On Monday, the Internal Revenue Service (IRS) widened the scope of the breach it first announced in May, saying that accounts belonging to up to 390,000 taxpayers are now at risk.
While the data breaches at the IRS and another major government agency, the Office of Personnel Management (OPM), vary in their perpetrators' ultimate goals – one for financial gain and the other for espionage – both demonstrate loopholes in government systems, and most notably in verification.
OPM traced its monumental data breach back to a third-party contractor's credentials. The IRS said its May data breach stems from information gleaned from an “outside source,” according to its official statement.
Since its data breach, OPM and other federal agencies have upped their authentication measures, particularly for privileged users accessing sensitive information.
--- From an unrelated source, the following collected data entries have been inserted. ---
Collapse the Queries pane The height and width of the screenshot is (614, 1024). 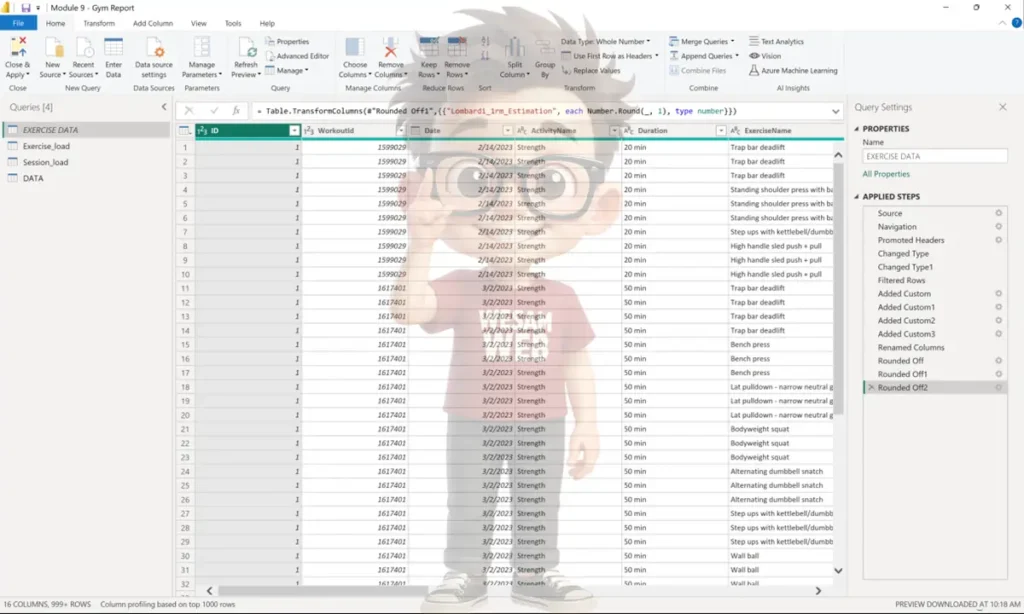[164, 107]
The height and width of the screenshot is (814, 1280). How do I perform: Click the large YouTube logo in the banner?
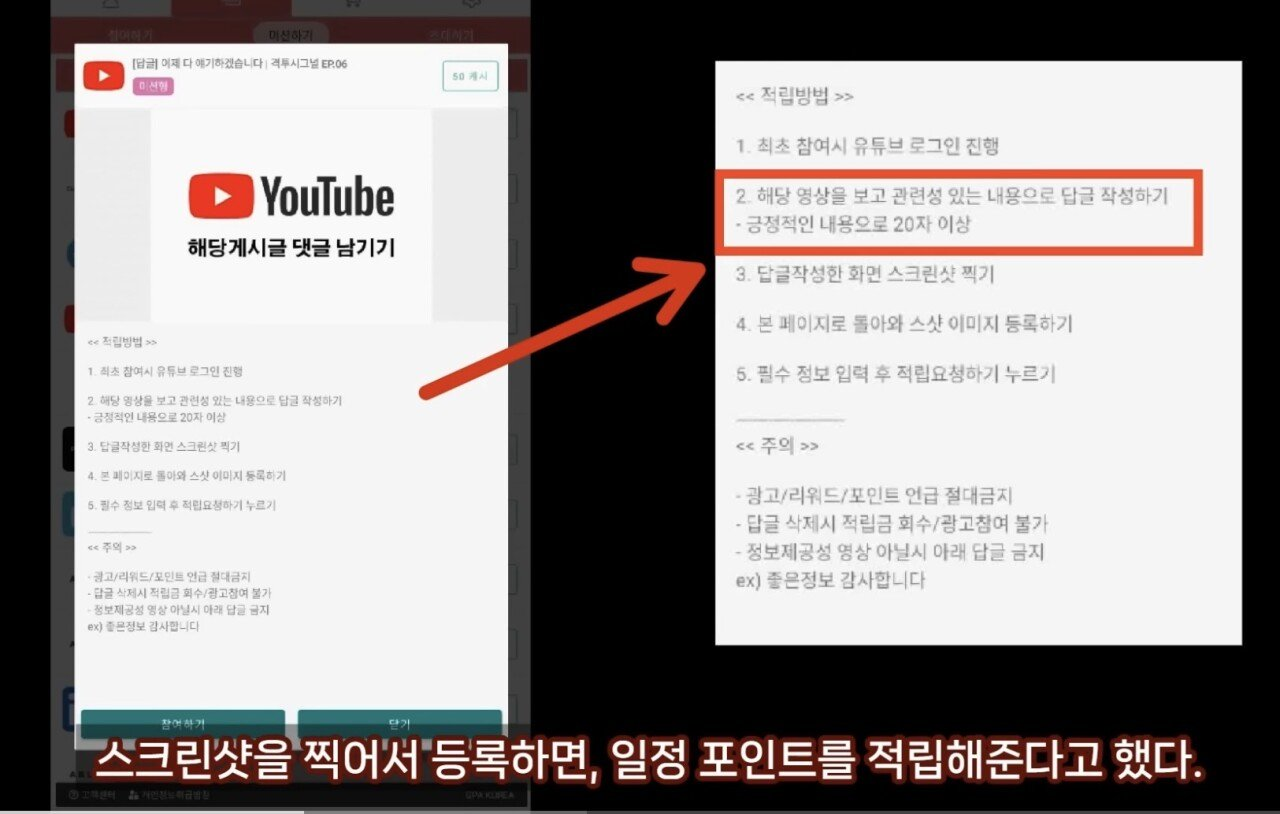click(291, 196)
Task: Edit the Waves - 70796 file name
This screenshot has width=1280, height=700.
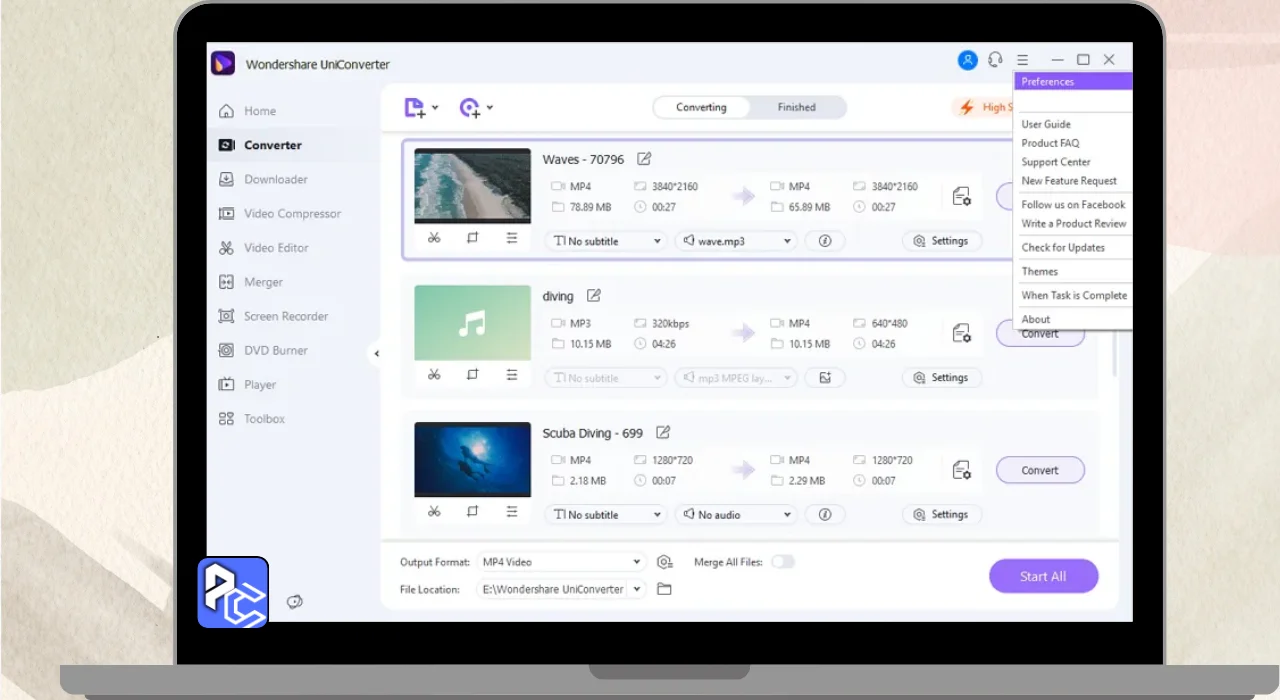Action: (644, 159)
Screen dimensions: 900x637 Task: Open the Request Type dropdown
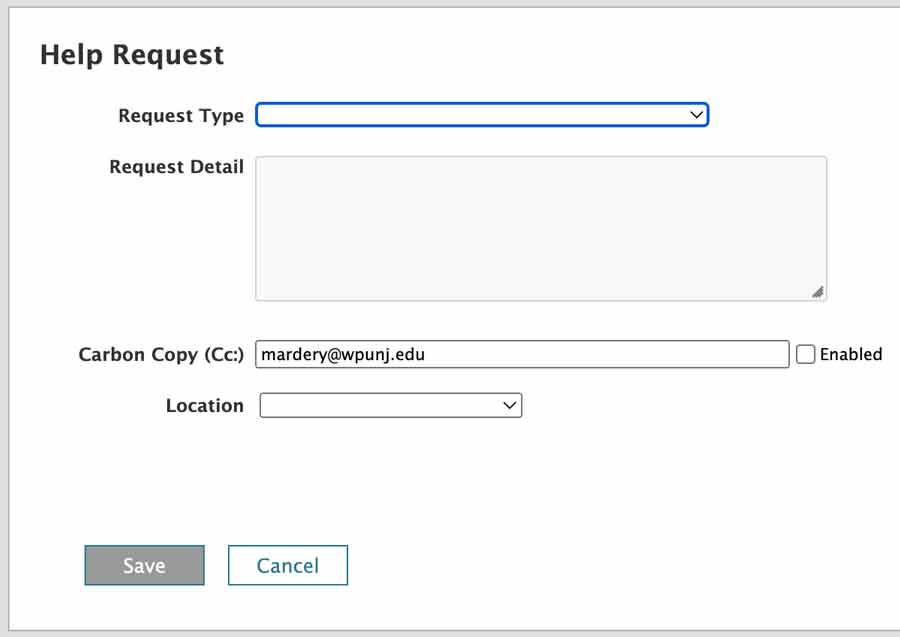click(482, 115)
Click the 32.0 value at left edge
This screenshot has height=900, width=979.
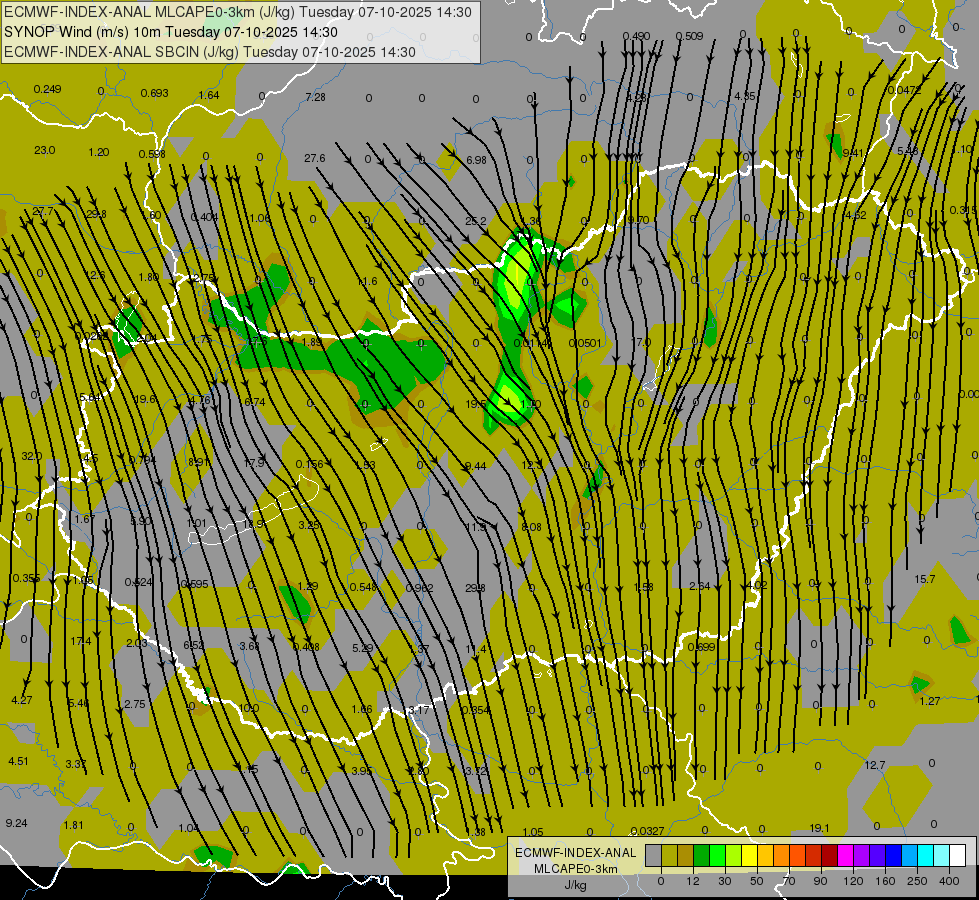31,456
For agencies dealing with the broader public, it remains to be seen how secure verification will be handled, particularly with the IRS.
The agency's breach occurred after attackers already obtained “sufficient information” from an outside source, allowing them to “clear a multi-step authentication process, including several personal verification questions that typically are only known by the taxpayer,” the agency said.
These questions often rely on seemingly obscure information, which used to be difficult to find, Bill Ho, CEO of Biscom, said in an interview with SCMagazine.com. Personal verification previously relied on phone calls with an agency employee, but now with social media and a wider online presence, “you can find out or guess a lot of the answers to the questions that are being asked,” Ho said.
The system does have its merits, though, considering individuals of various ages and tech familiarity access their past tax filings online.
“The government has a ton of people in its database and all this really confidential information, and they're designing their systems around people who aren't necessarily tech-related,” Ho said. “It's everyone. They've got to make [their systems] accessible by the majority of people who are out there.”
The IRS wouldn't comment on two-factor authentication and whether it has plans to roll it out.
“Finding [this personal information] for an individual is difficult,” Leo Taddeo, CSO of Cryptzone, said in an interview with SCMagazine.com. “But finding it for someone, anyone, will work, especially if you cross databases, and not to mention what's available on the criminal marketplace.”